DOGS REALLY are man’s best friend. Just ask Eli Roth, the director of Hostel and Thanksgiving, who has his French Bulldog to thank for landing the Borderlands gig.
“Whenever I take her for a walk and she has to go to the bathroom, she won’t let me look at her,” Roth tells SFX. “I have to look away because she gets really shy. But one day I filmed her. She had that shy look on her face and I was like, ‘That’s Claptrap.’”
Claptrap, as anyone who has played the Borderlands videogames knows, is the player’s fast-talking, intentionally annoying and hilarious robot companion. When Roth was first approached by Randy Pitchford, CEO of the games’ developer Gearbox Software, he wanted to know more about the series’ mascot.

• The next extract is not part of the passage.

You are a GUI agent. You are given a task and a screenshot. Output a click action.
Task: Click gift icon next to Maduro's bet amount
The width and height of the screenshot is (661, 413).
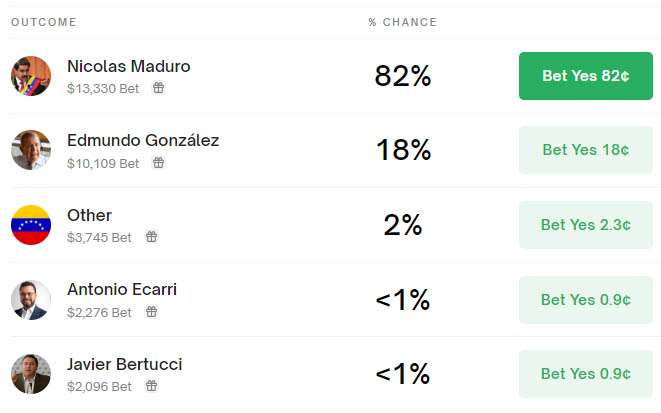click(158, 88)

“My first question was, ‘You can’t kill Claptrap, but you can shoot him hundreds of times?’ He goes, ‘Correct. Because there’s a scene where Claptrap gets shot up after being a decoy'. I said, 'So what happens to the bullets?" Randy goes, I don't know. I go, 'Could he shit out the bullets, like we're in a Mel Brooks movie? He goes, 'Yes, he could. And I felt we needed to see that."
Roth wanted Claptrap's expelling of bullets to come at a key moment in the movie just as the lead characters, a rag-tag group of bounty hunters, are trying to escape a dangerous threat. "But rather than escape, they've got to deal with this robot that needs to expel the bullets," says Roth.
The filmmaker thought of his dog and filmed him going to the toilet, looking shy. "And that was my pitch to Lionsgate," he continues.
"They were laughing so hard." Not only did this immortalise a dog's toilet habits, but it established the tone for what would become Roth's Borderlands.